10 Step Action Plan For A Safer More Effective Interior Fire Attack - Part 2

As it pertains to hoseline selection, the choice of the conventional 1.75-inch cross lay--usually made because of its easy deployment--can and has led to tragedy on the fireground.


In Part 1 of our three-part series, we addressed a few of the many developments affecting today's fireground environment, including: changes in firefighting gear and equipment, the effects of building techniques and materials, and the regulatory standards and guidelines that specifically deal with interior fire attack. Part 1 also outlined the first five steps of our action plan, including: apparatus placement (and the importance of worst-case planning), the first-arriving radio report, what to look for when conducting a 360-degree size-up evaluation, the need to assemble the proper tools for interior operations and the critical importance of proper fireground staffing.

Steps 6 through 10 detail suggested courses of action for the attack crew and those support personnel on the fireground who are assisting in the initial attack operation. In Part 2, we will focus on the next two steps in our action plan to create a safer, more effective interior fire attack. Step 6 concerns the selection and advancement of hoseline, while Step 7 involves the evaluation of interior conditions (i.e., risk assessment, and what efforts can be made to minimize the potential of risk).

STEP 6: HOSELINE SELECTION/ADVANCEMENT

Hoseline Selection: As a general rule of thumb, "GPMs > BTUs," meaning that a flow of water that provides a sufficient number of gallons per minute can usually overpower a fire (as represented here by its British Thermal Units). However, we must be careful as we approach our choice of hoseline. The selection of the correct attack line is a decision that can prove less than forgiving, if figured carelessly. Let's face it--as firefighters we are creatures of habit. We have a general tendency to repeat past actions that have previously worked out successfully--even though those actions may actually have been rooted in mistakes.

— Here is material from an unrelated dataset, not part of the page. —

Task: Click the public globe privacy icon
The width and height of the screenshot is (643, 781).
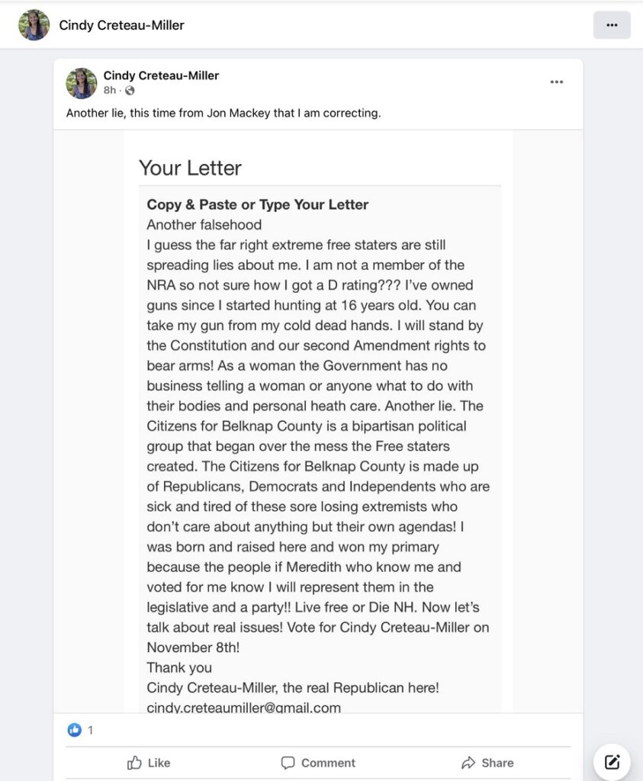Action: pyautogui.click(x=130, y=90)
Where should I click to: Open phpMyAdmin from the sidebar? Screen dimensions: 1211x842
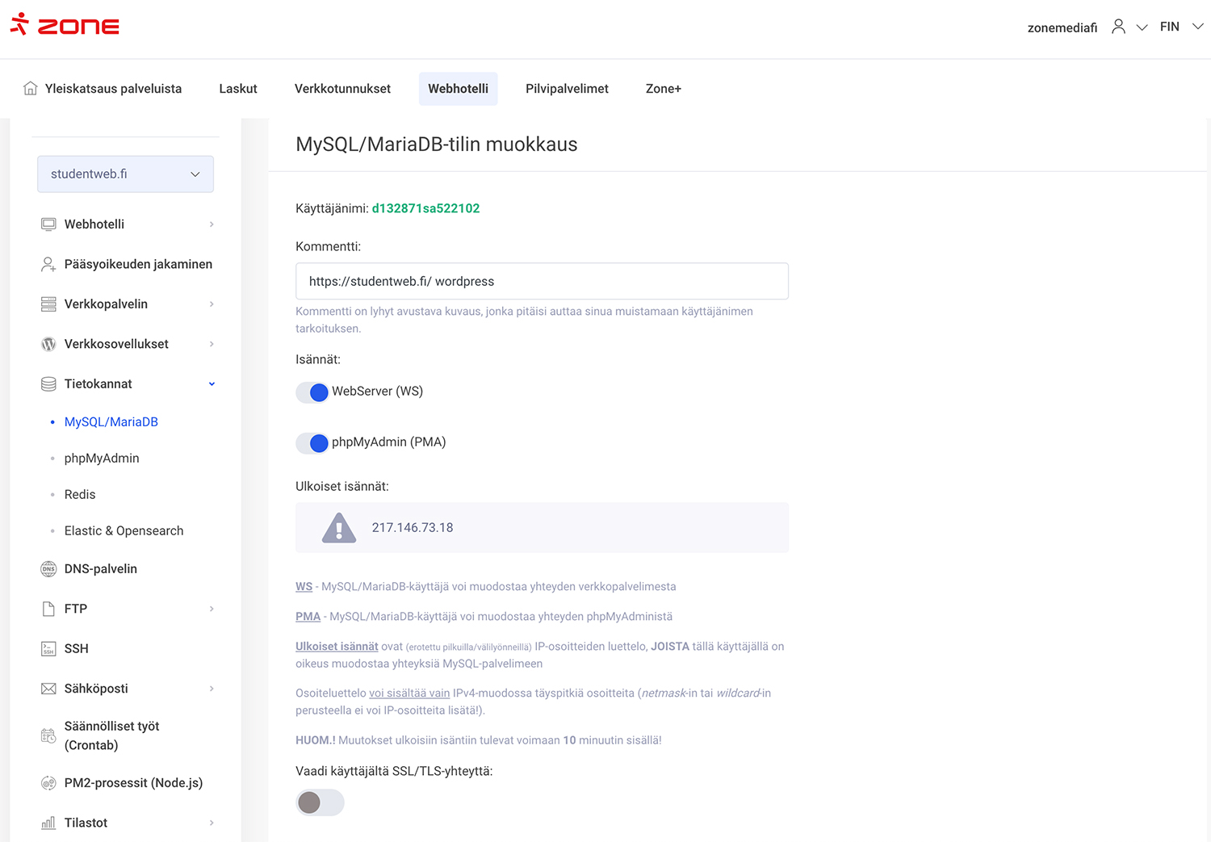click(102, 459)
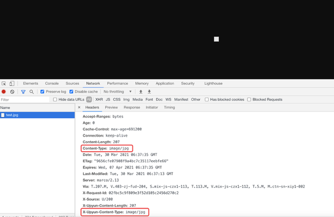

As it pertains to hoseline selection, the choice of the conventional 1.75-inch cross lay--usually made because of its easy deployment--can and has led to tragedy on the fireground. The fact is simple: If the GPMs you take with you during your initial attack don't absolutely overwhelm the BTUs exhibited by the fire you might face, you're destined for failure and could suffer potentially serious injury. The old saying "Big fire, big water" has been repeated by many fire-service experts across the country. Unfortunately, far too many of us continue to resort to our prior efforts, which may have been less-than-safety-conscious in nature. And then when we factor in the rising threat of rapid thermal insult due to the increasing use of synthetic fuels (such as gasoline in its solid state) and the prevalence of "tight" construction zones that are overbuilt, we are facing a greater chance for trouble than ever before.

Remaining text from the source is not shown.